High Court Punjab-Haryana High Court

Promila vs Om Parkash And Ors. on 21 November, 2007

Punjab-Haryana High Court
Promila vs Om Parkash And Ors. on 21 November, 2007
Equivalent citations: (2008) 151 PLR 349
Author: S Anand
Bench: S Anand


JUDGMENT

S.D. Anand, J.

1. This appeal calls into question the validity of order dated 1.2.2005 vide which a petition, preferred by the appellant for her appointment, was declined by the learned Trial Court.

2. The appellant is concededly mother of minor children, namely Anuradha and Jyoti whom she had begotten from the loins of her husband Brij Mohan Yadav. The minor children are under the guardianship of Respondent No. 4-Geeta Devi who is mother of deceased Brij Mohan Yadav. Respondents No. 1 to 3 are relations of deceased Brij Mohan and respondent No. 4. The pure and simple plea raised by the appellant is that she is the natural guardian of minors and the future/interest of the minors lies in their being in her custody.

3. The respondents contested the plea aforementioned by averring that the appellant having left the matrimonial house without having taken along her minor daughters cannot be heard to be a valid custodian of their interest, particularly when she has no means of sustenance and she cannot be thereby said to be capable of taking care of their future. The averment made by the appellant that respondents No. 1 to 3 are also trying to obtain the custody of the minor children was denied. Respondents No. 1 to 3 did concede that they are otherwise related to respondent No. 4 and the minor children.

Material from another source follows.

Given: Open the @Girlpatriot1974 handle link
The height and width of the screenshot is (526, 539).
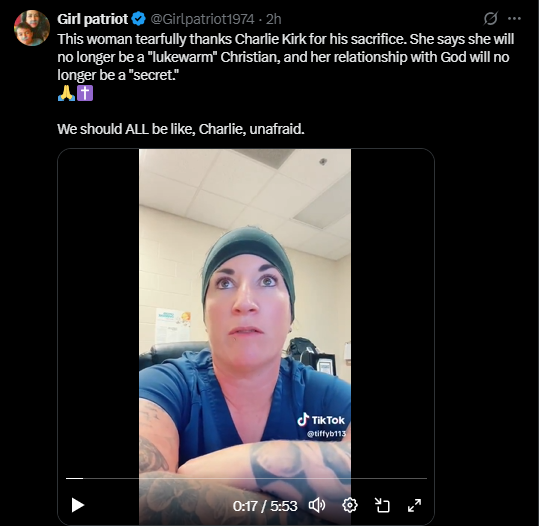Looking at the screenshot, I should click(202, 19).
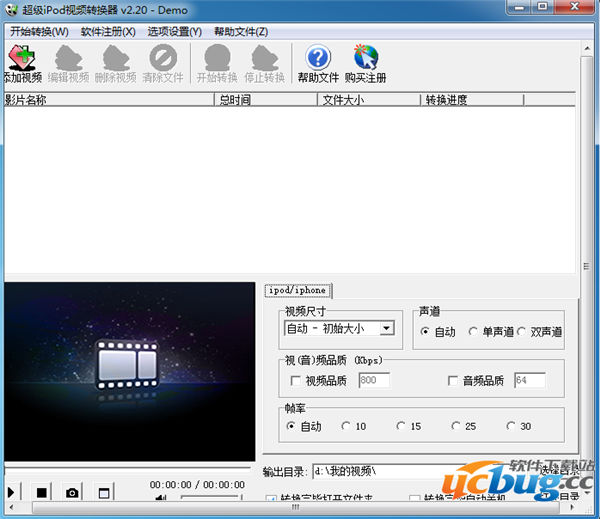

4. The trial proceeded on the following issues:

1. Whether the petitioner is entitled to be appointed as guardian of minor daughters namely Anuradha and Jyoti and also their custody? OPA

2. Relief.

5. Learned Trial Court disposed of Issue No. 1 against the appellant on account of her inability to adduce any evidence whatsoever in support thereof.

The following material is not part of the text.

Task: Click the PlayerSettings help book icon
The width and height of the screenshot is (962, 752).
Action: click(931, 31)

Learned Counsel for the appellant argued that the appellant being mother of her children must get their custody as she is best suited to take care for their interest.

6. The plea is neither here nor there. As already noticed, the respondents raised a precise plea that the appellant left the matrimonial house without taking her daughters along. Though the appellant did file a re-joinder to that effect, it may be noticed that there is no substantive evidence whatsoever on record to prove that the appellant is possessed of adequate financial resources for her own sustenance and for the upkeep of her minor daughters. It was for the appellant to step into the witness box and indicate the circumstances under which she left the matrimonial house without taking her minor daughters along. If she were to indicate a fact in the context attributing blame for the retention of the minor daughters upon the respondents, they would have cross-examined her and the Court would have thereby been enabled to adjudicate upon the controversy and record a precise finding about who exactly was responsible for the two minor daughters of the appellant staying over with respondent No. 4. The appellant did not adduce even an iota of evidence in support of the averments made in the course of the petition in spite of the fact that a large number of opportunities were afforded to her.

7. In order to succeed in a petition under Section 7 of Guardian and Ward Act read with Sections 6 & 13 of the Hindu Minority and Guardianship Act, 1956, the appellant must prove her entitlement to the requested appointment. For that purpose, the appellant must step into the witness box as her own witness and also adduce other supportive/corroborative evidence to the effect that she possesses financial resources for the upkeep of the children and that their interest lies in their being with the mother. A host of other factors are also required to be averred and proved by an appellant of that category. In the absence of any explanation, a mother who leaves her minor daughters while getting away from the matrimonial house may not be able to raise a valid plea for her appointment as their guardian. In any case, the present is a case of complete want of evidence. It may be noticed, on point of fact, that the learned Counsel for the parties conceded before this Court that the minor daughters have since attained majority. In that view of things as well, the present appeal would not appear to be competent.

8. In the light of foregoing discussion, the appeal is held to be devoid of merit and is ordered to be dismissed.